Add 2000605_rce_diamond.pdf

ababaian / serratus

Ultra-deep search for novel viruses

http://serratus.io

GNU General Public License v3.0

251 stars 33 forks source link

Add 2000605_rce_diamond.pdf #150

Closed rcedgar closed 4 years ago

rcedgar commented 4 years ago

Benchmark of diamond vs. bowtie2 for Cov+ and Cov- datasets with holdout test of novel genus detection.

taltman commented 4 years ago

@rcedgar Can you document how you constructed the test files? Are the test files staged somewhere on S3 for others to test? Thanks!

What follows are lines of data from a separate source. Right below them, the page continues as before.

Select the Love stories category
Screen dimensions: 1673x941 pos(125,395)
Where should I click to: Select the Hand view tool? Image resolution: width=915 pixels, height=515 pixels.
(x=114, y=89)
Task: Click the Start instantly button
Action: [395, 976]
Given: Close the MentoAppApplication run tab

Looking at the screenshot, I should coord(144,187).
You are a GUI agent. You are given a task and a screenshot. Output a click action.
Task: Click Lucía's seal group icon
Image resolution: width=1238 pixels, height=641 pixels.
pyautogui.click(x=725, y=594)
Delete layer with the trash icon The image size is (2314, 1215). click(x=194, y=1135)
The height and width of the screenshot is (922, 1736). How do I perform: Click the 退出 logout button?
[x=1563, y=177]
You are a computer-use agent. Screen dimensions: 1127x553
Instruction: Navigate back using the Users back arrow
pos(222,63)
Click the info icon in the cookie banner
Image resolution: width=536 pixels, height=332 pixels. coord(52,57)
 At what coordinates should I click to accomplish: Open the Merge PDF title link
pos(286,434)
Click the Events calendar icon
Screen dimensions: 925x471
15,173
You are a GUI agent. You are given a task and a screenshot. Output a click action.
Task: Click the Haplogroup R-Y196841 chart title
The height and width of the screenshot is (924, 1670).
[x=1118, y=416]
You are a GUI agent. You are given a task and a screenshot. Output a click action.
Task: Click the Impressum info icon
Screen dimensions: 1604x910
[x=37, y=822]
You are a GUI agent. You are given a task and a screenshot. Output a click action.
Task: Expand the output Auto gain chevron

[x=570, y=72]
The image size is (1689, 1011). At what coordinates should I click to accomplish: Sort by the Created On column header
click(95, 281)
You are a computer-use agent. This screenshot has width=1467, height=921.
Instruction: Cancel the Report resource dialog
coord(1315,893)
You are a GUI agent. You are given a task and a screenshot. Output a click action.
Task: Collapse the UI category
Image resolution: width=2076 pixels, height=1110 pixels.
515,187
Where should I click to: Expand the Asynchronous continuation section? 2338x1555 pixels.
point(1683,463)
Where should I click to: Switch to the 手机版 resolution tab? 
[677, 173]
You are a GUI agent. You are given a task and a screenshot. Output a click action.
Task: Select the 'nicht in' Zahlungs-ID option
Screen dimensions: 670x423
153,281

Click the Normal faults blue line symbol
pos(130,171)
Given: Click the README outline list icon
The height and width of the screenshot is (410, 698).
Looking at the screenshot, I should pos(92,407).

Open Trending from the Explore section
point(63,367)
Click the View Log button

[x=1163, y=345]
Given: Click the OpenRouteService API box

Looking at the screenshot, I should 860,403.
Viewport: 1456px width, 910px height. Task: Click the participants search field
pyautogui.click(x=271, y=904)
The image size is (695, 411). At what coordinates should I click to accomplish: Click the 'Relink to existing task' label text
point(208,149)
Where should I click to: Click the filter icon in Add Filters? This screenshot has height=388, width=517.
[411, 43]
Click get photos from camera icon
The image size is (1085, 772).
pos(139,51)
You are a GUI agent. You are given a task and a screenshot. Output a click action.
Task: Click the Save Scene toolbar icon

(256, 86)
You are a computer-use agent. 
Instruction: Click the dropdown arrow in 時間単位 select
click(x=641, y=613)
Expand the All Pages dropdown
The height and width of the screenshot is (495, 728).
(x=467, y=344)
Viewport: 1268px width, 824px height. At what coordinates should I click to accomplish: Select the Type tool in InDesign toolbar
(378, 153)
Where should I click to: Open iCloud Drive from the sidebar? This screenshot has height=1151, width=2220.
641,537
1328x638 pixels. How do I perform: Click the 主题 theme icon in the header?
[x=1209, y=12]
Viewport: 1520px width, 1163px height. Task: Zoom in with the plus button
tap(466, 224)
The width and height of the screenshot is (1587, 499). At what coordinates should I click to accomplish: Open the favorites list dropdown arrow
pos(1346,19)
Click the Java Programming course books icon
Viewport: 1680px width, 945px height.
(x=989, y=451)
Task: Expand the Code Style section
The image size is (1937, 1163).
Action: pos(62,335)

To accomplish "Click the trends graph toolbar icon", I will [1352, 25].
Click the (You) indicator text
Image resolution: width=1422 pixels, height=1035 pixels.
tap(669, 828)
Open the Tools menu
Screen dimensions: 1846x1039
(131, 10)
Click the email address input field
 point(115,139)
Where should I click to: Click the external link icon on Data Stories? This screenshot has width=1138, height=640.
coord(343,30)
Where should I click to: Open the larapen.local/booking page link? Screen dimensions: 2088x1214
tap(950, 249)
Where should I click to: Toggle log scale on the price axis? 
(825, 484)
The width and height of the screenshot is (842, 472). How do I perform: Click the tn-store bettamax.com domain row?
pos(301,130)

rcedgar commented 4 years ago

Which test files? The FASTQs were fastq-dump'd. The reference databases are part of my private collection of stuff, not ideal but I don't have the time to document & sync everything up to S3 unless there is a good reason.

taltman commented 4 years ago

No fancy documentation needed, but could you just sync them up to a notebook on serratus-public? I had some tools that I wanted to benchmark as well, and it would be helpful if I ran them on the same test datasets as you. Thanks!

rcedgar commented 4 years ago

Datasets are given in the PDF: Cov+ = SRR11454614 and Cov- = ERR3568641. I now see that there are too many zeroes in the PDF filename but I don't see how to rename it :frown: Which tools do you think might be competitive with diamond? I think very unlikely there is an alternative, and if there is we need to make a decision very quickly. I have the benchmark infrastructure set up so it would make more sense for me to run it if there is a promising candidate.

ababaian commented 4 years ago

This is surprisingly faster then I thought and I think we can slot this in fairly easily and do a bit of optimization to get it working. Few notes:

Did you run bowtie2 in --very-sensitive-local as we do in production?
The test genome/proteome files need to be uploaded to an S3 notebook folder and referenced in the notebook where they're available.

rcedgar commented 4 years ago

bowtie2 was run with --very-sensitive-local --no-unal --no-head -U Input was done by cat'ing decompressed fastq to isolate compute cost of alignment step as such. pushing back on "must document everything I did so that it is 100% reproducible", disagree, not every experiment I do needs to be reproducible, that is overkill and slows me down. there needs to be a specific reason. more important I push forward in testing so we make a decision about what type of database to use (pol-only?, how to include other families etc.), and develop a diamond-based classifier.

ababaian commented 4 years ago

I'm not saying make everything 100% reproducible, just upload the protein files since Tomer wants to take a look at them and try other stuff. Not too big of an ask.

ababaian commented 4 years ago

@Tomer if you know of some other software you should discuss it upfront so we don't end up going to far down with Diamond if there's a viable alternative.